Migrating to botor
The new version of RStudio on the Analytical Platform uses botor
to access
our Amazon S3 data storage, replacing
s3tools
.
This guidance gives some hints on how to get going with botor
and migrate
code that uses s3tools
.
This guidance assumes you have experience with renv
. If you require a recap
or guidance, please see either the
renv documentation from the platform guidance or the
official renv documentation.
As an alternative to trying Botor, you can also try Rs3tools, a community maintained, R-native, s3tools compatible library.
Table of Contents
Installation
Using Analytical Tools [rstudio 4.1.7] Rstudio 4.0.5 or later:
# Make sure the latest package versions are used
options(repos = "https://cloud.r-project.org/")
# install renv if it doesn't exist on your system
if(!"renv" %in% installed.packages()[, "Package"]) install.packages("renv")
# Remove bare = TRUE if you'd like to move your existing packages over to
# renv. This is not a good idea if you're migrating from s3tools as
# renv will attempt to install that library.
renv::init(bare = TRUE)
# Tell renv to use Python and set up a virtual environment.

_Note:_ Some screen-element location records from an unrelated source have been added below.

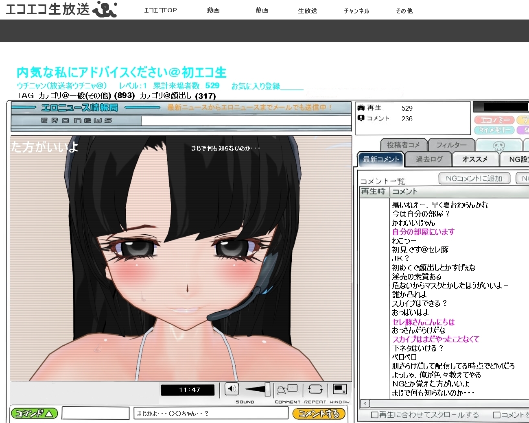Click the 再生 view-count TV icon
Screen dimensions: 529x423
click(x=361, y=108)
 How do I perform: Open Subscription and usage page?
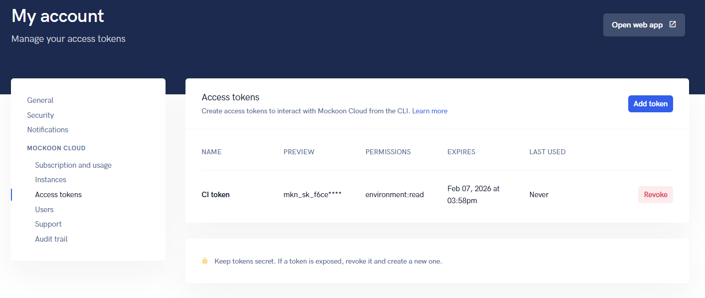coord(73,165)
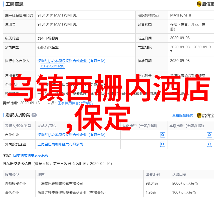This screenshot has width=217, height=198.
Task: Open 深圳红杉安泰 link in 执行事务合伙人 row
Action: tap(72, 61)
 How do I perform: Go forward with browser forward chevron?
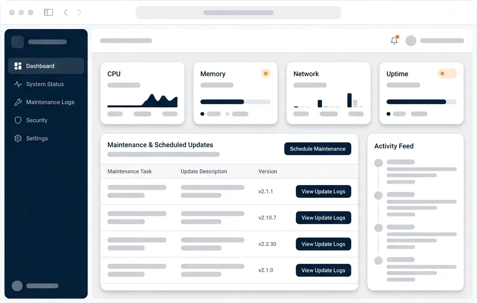click(x=79, y=12)
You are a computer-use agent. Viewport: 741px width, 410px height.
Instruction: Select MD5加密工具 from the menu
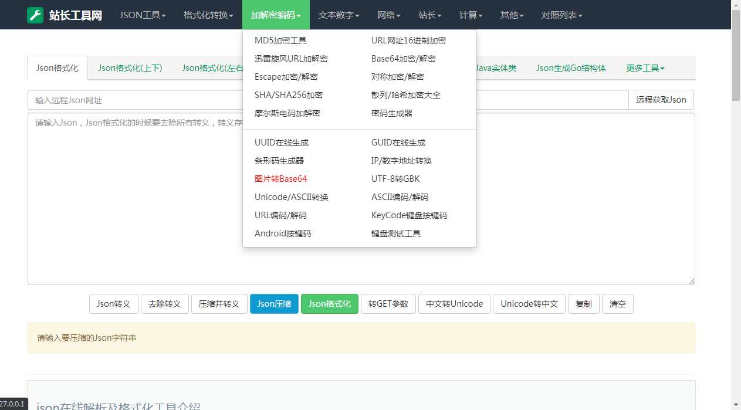tap(282, 40)
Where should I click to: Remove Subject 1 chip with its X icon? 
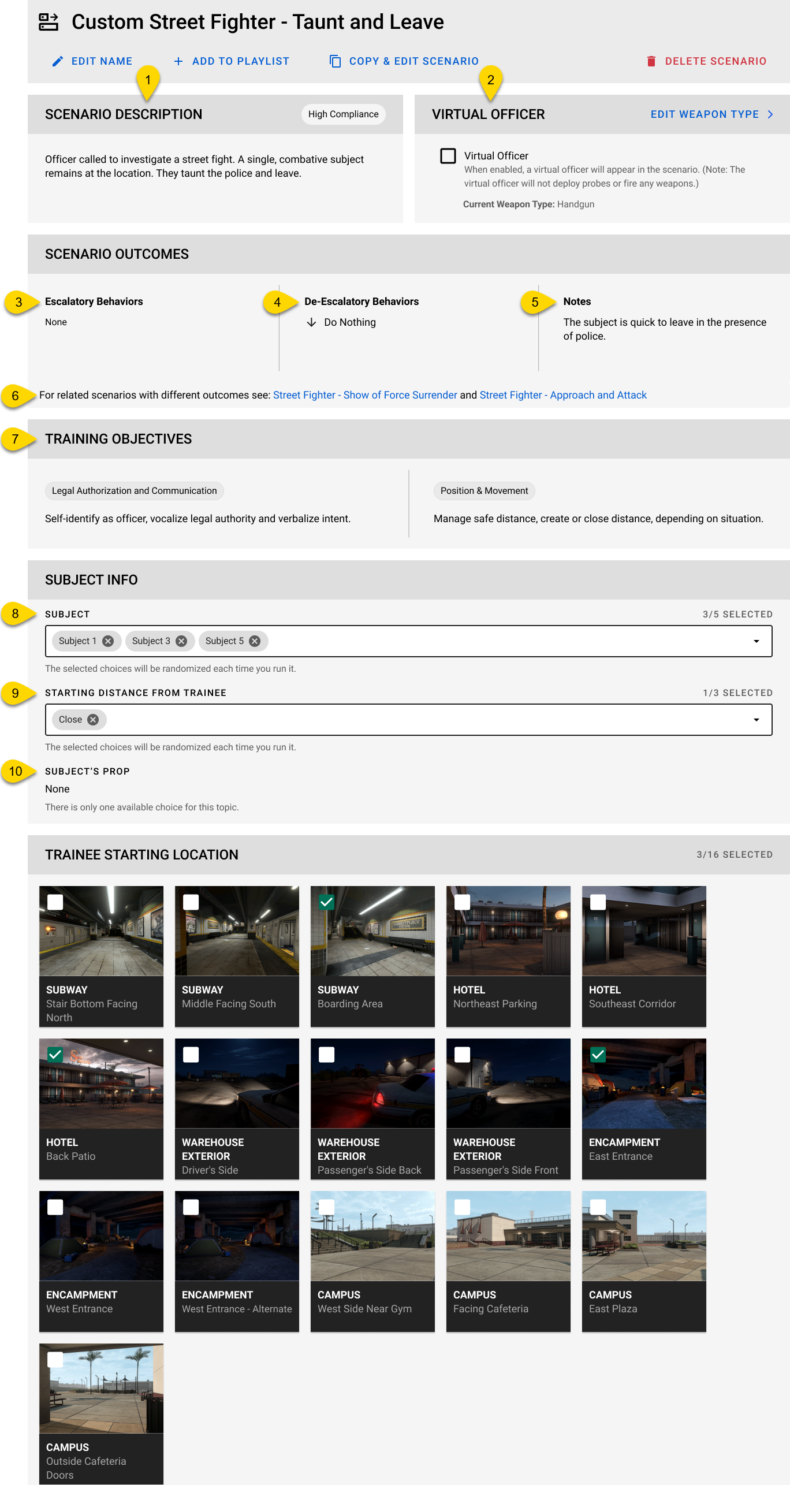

# If you get an error here, remove the python path argument and
# manually select the version of python you require.
renv::use_python(python='/usr/bin/python3')
# Install reticulate so we can make calls to Python libraries, required by
# botor
renv::install('reticulate')
# Install the Python library, boto3, used by botor to access S3
reticulate::py_install('boto3')
# Install botor itself
renv::install('botor')
If you get an error
Error in main_process_python_info() :
function 'Rcpp_precious_remove' not provided by package 'Rcpp'
then install a later version of Rcpp using
renv::install('Rcpp@1.0.7')
and restart your R session.
On earlier test versions it’s not quite that simple:
First open your project, and in the console run
# install renv if it doesn't exist on your system
if(!"renv" %in% installed.packages()[, "Package"]) install.packages("renv")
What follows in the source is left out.